As for Seam 3.0 I would love to get involved.

On 30 May 2009, at 17:58, Dan Allen wrote:

I had managed to get it working by doing: s:link view="/login.xhtml" action="#{identity.logout}" value="Logout" />, basically that logs you out and displays the logout message that our front end guy wants, however until I had put BUILD_BEFORE_RESTORE in place, it kept giving view state exceptions when I tried to log back in.

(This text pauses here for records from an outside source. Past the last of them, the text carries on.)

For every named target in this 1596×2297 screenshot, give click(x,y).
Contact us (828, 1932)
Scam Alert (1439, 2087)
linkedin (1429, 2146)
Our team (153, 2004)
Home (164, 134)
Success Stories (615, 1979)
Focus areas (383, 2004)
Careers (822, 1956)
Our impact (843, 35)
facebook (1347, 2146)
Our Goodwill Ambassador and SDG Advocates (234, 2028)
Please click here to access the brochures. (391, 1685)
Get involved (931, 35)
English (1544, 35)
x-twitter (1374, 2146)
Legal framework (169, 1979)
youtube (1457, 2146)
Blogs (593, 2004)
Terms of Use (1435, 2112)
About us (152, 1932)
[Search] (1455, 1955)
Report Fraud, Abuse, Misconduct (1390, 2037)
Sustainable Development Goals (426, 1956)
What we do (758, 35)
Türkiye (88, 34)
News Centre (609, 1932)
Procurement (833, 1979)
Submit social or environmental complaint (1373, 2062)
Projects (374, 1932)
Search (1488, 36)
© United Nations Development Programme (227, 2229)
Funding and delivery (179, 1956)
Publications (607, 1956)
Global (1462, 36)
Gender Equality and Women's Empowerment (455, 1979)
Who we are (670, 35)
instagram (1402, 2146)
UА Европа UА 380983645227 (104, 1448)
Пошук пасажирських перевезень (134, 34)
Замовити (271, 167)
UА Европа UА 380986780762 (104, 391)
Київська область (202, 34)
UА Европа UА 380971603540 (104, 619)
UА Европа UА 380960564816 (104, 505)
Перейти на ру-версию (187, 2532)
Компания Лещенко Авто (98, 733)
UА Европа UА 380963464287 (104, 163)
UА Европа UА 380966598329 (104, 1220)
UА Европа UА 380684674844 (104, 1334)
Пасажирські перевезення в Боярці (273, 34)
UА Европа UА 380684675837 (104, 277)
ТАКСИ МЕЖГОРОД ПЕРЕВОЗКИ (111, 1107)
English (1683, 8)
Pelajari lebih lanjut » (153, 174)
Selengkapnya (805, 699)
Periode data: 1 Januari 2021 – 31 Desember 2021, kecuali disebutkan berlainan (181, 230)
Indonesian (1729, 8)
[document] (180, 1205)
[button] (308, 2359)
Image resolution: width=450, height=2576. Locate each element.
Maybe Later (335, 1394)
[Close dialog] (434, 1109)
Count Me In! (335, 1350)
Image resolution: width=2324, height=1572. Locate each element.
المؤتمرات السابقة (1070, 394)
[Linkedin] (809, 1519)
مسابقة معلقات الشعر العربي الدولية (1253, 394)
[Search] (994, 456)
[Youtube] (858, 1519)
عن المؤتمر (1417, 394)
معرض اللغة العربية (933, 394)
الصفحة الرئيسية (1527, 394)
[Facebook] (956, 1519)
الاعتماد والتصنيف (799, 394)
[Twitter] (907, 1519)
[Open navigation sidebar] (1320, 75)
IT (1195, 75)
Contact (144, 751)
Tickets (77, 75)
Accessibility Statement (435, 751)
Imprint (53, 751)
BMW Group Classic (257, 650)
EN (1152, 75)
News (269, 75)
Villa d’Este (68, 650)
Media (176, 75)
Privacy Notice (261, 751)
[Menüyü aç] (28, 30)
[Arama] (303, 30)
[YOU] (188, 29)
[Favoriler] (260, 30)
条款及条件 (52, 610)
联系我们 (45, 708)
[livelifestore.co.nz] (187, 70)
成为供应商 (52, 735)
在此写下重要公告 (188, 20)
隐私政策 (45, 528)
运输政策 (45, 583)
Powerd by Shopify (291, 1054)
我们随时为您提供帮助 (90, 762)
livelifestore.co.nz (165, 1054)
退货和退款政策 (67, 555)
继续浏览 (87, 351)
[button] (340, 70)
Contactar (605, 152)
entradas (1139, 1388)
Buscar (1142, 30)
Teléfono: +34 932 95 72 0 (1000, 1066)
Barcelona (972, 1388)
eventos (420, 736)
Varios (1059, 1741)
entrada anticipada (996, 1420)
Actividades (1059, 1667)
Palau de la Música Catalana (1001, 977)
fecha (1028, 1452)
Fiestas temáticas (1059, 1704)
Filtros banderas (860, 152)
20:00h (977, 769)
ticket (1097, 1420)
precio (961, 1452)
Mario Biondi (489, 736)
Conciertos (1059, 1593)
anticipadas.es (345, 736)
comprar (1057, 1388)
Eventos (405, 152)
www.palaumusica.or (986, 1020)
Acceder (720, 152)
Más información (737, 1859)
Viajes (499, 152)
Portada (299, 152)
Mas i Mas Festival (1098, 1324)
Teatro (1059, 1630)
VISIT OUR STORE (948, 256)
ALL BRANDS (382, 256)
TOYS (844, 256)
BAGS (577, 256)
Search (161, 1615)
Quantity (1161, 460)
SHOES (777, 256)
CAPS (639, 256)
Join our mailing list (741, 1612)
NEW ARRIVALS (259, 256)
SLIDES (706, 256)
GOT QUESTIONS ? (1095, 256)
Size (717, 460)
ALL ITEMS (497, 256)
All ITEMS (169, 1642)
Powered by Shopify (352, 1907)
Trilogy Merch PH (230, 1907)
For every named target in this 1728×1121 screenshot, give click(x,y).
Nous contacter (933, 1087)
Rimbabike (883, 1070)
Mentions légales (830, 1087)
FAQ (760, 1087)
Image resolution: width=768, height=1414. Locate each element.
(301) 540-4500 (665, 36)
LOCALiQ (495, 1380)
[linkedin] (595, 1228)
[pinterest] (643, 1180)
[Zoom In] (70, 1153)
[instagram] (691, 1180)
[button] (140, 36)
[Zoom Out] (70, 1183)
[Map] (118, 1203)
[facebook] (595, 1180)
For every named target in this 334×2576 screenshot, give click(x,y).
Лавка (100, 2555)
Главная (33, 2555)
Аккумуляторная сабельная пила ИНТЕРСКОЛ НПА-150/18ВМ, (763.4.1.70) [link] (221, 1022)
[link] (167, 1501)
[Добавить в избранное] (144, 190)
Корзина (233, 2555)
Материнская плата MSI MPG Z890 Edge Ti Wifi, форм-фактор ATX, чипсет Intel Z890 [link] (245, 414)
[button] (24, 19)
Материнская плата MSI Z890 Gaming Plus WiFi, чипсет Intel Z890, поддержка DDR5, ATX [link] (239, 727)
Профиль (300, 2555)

So you are trying to work around the "user sits on the login page for too long and it times out". There are two alternative ways to work around this problem without BUILD_BEFORE_RESTORE.

#1. You can put a timer on the login page to automatically refresh itself after a fixed about of time so that the user always has a fresh page. You can simply use a meta tag for this or you can get fancy and do JavaScript.

#2. You can use a plain form rather than a JSF form and then process the login using a page action. You can still submit via post, but it will be treated like an initial request. The username and password will be available for injection using @RequestParameter or bound to an object using page parameters.

Give either of those a try and see how it works out for you. Perhaps we can get those suggestions in the knowledgebase.

I'm hoping the transition to Seam 3.0 and JSF 2.0 will be as painless as possible, which is another reason I'm trying to get involved in the dev list, as it seems it's the best place for information on it and over time I want to see how I can contribute to it.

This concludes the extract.